Beddow Hall was designed by architect Roger Allen of Grand Rapids and was built by the Collinson Construction Company of Midland. The $1.2 million building was designed to house 288 students. Like the other residence halls constructed during this period, the suite-style floor plan closely resembled the one developed for Tate Hall. The building was opened in fall 1962, although it was not officially dedicated until the following spring. Beddow Hall, along with Thorpe Hall, was dedicated in a joint ceremony on May 26, 1963. Ceremonies featured appearances by University President Judson Foust, architect Roger Allen, and a representative from the State Board of Education.
Beddow Hall opened as a women's hall. Today it, like all CMU residence halls, is coeducational. Beddow's early residents were mostly freshmen who would often move out after the first semester. When the Towers complex opened in the late 1960s, it replaced Beddow as the home of Central's incoming freshmen. When Beddow opened, new policies reflected the changing times of the 1960s. Signing in and out was done away with and the quiet hours policy was liberalized. For the first time in a women's residence hall men were allowed to visit the suites. In addition, drinking was allowed for people who were of legal age.
Beddow Hall was named for the head of the Department of Speech and Reading from 1905-1939. Ira Beddow was born in Southfield, Michigan in 1867. He attended high school in Albion, Birmingham, and Ypsilanti. He received his Bachelor of Arts from Albion College, his AM from Columbia, and his doctorate from the University of Michigan. He also did graduate work at the University of Chicago and London.
Before coming to Central, he taught at Elm Station in Detroit. He was superintendent of schools for Plymouth, then taught at West Side High School in Bay City and Olivet College. He started teaching history during summer sessions at Central and joined the faculty as a full-time speech instructor in 1906.

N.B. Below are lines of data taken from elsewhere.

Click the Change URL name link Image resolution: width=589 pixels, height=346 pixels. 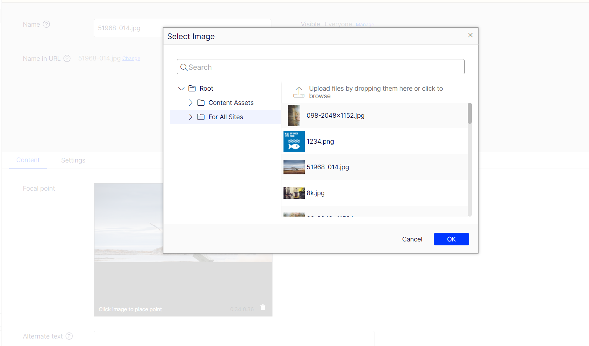click(x=131, y=59)
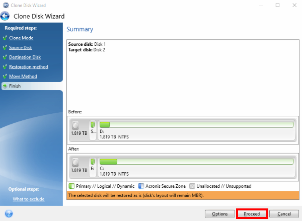Open the Move Method step

click(23, 77)
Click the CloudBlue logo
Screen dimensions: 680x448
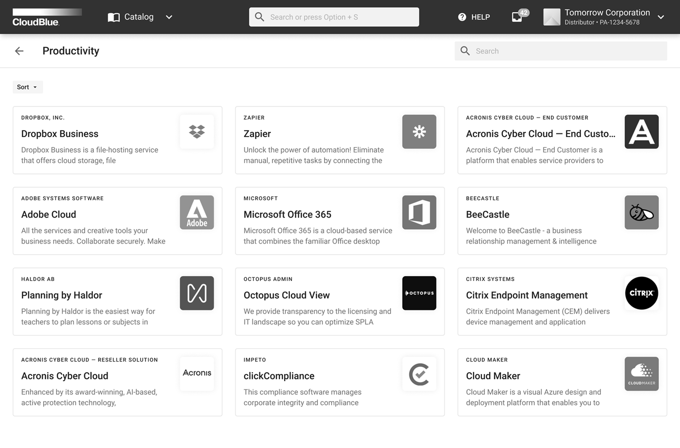pyautogui.click(x=46, y=16)
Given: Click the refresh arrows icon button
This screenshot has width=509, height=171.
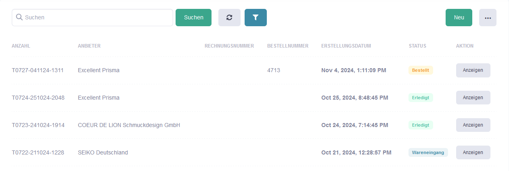Looking at the screenshot, I should [229, 17].
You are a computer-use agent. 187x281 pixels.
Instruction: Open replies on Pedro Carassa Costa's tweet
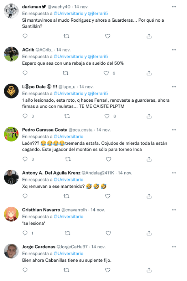click(x=25, y=159)
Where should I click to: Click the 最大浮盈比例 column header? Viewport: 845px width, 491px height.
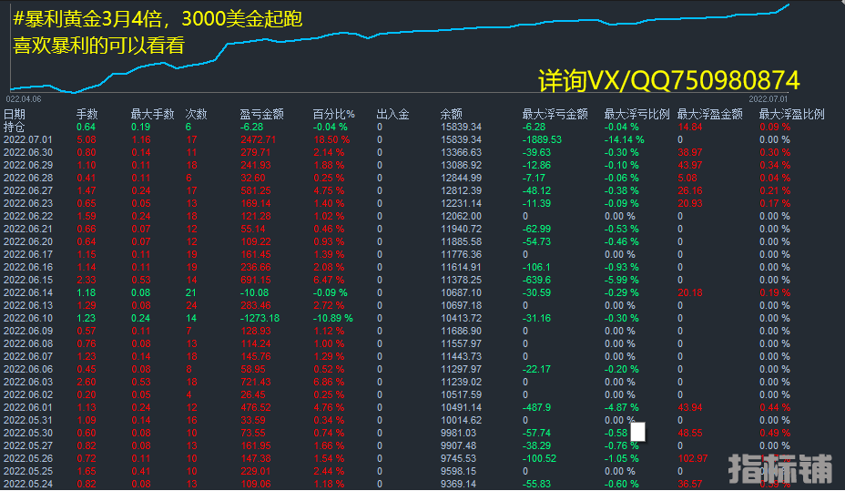(791, 114)
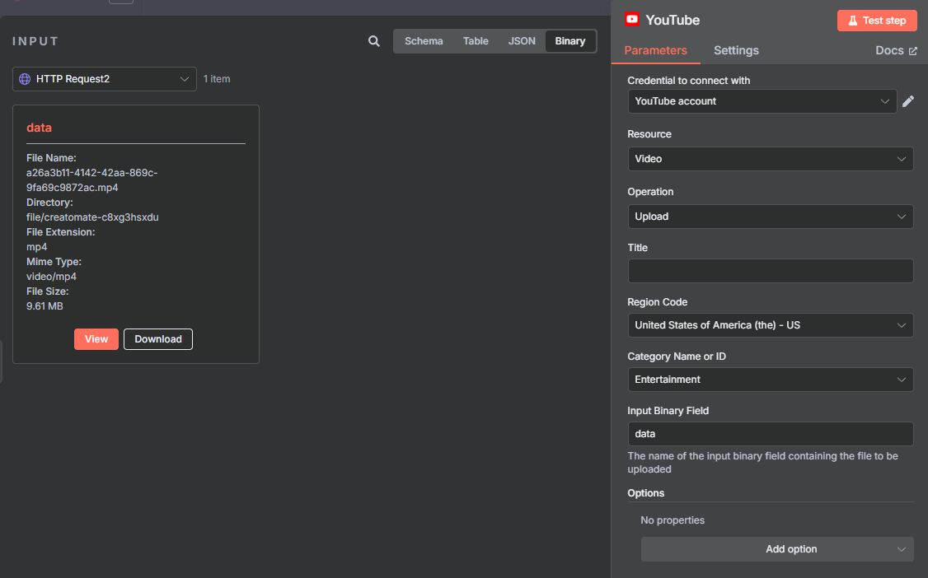Expand the Resource dropdown showing Video
This screenshot has height=578, width=928.
click(x=770, y=159)
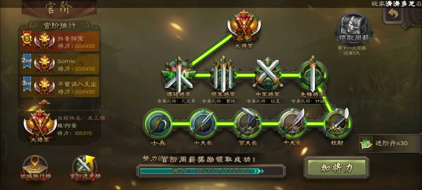The height and width of the screenshot is (190, 422).
Task: Select the 中军将军 crossed swords badge
Action: [268, 75]
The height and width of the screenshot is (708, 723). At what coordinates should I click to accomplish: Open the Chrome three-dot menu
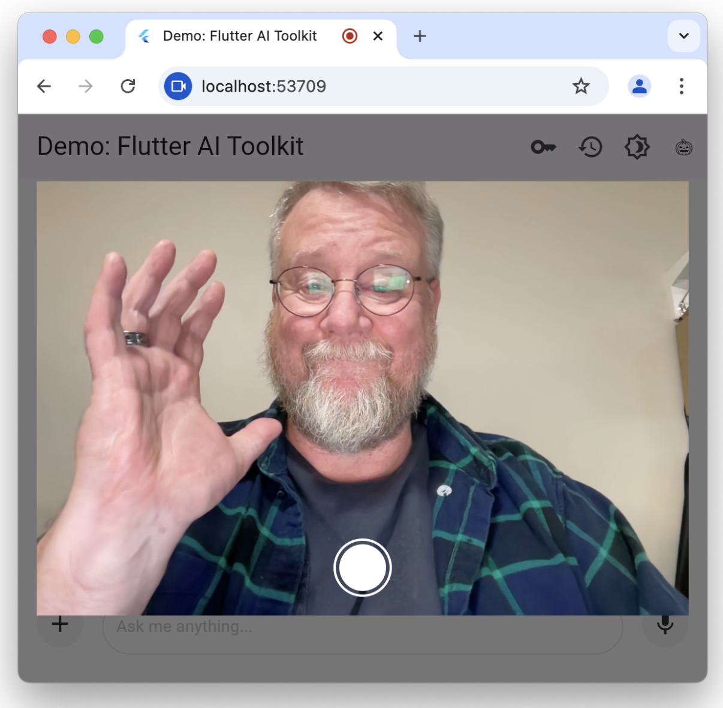tap(682, 86)
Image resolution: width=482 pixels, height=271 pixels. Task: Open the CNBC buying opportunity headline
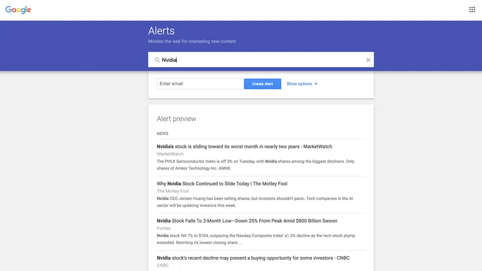[253, 258]
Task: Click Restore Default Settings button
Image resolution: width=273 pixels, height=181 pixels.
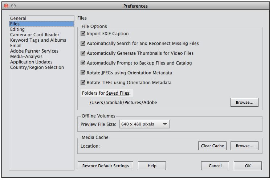Action: pyautogui.click(x=105, y=166)
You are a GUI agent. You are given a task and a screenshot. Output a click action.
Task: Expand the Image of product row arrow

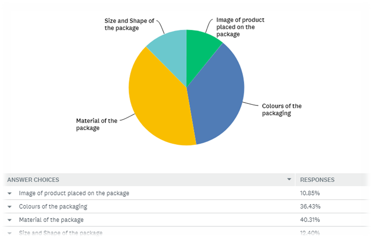click(10, 193)
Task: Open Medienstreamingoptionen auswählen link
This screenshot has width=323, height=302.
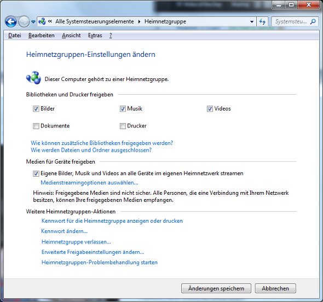Action: [x=89, y=183]
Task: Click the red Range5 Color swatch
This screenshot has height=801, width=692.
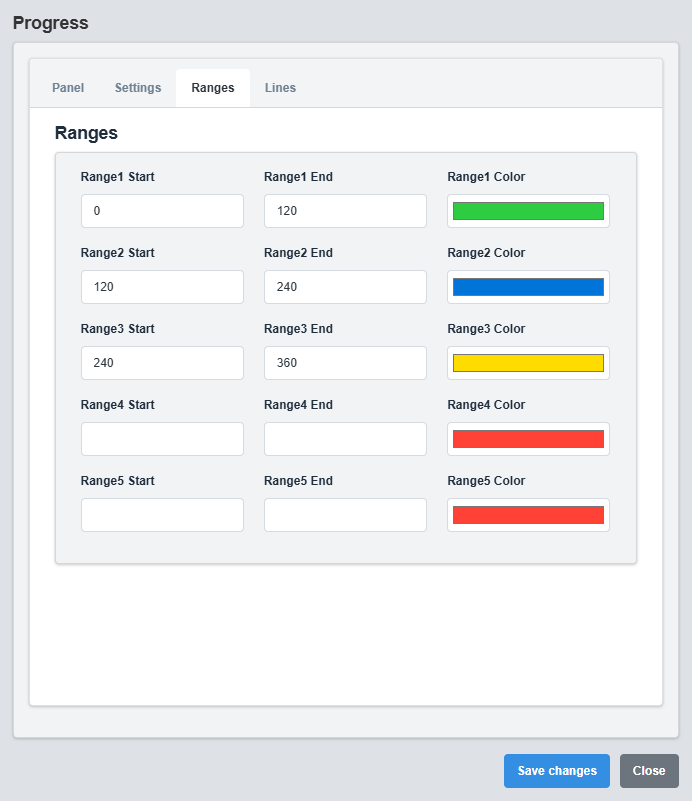Action: pyautogui.click(x=528, y=515)
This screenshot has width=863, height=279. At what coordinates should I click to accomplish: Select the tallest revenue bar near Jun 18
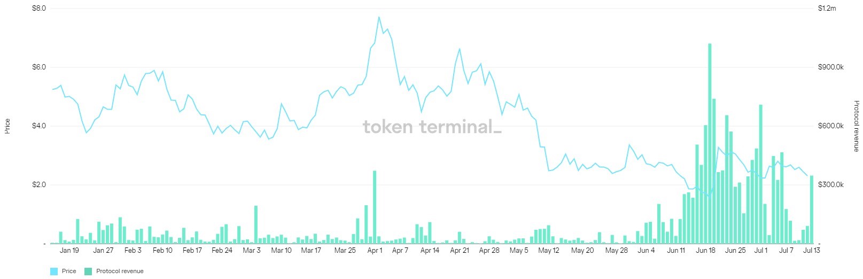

During his tenure at Central, he directed what came to be referred to as "Mr. Beddow's Commencement Play" produced during graduation in Old Main and, subsequently Warriner Hall. The first of these was "Antigone." He also started the first canoe rentals on the Chippewa River with a boat dubbed "the Faculty Frigate." He retired in 1939. Dr. Beddow and his wife Elizabeth had two daughters and four sons. After Elizabeth died, he married Theresa McDonald. He died on April 4, 1950 in St. Petersburg, Florida.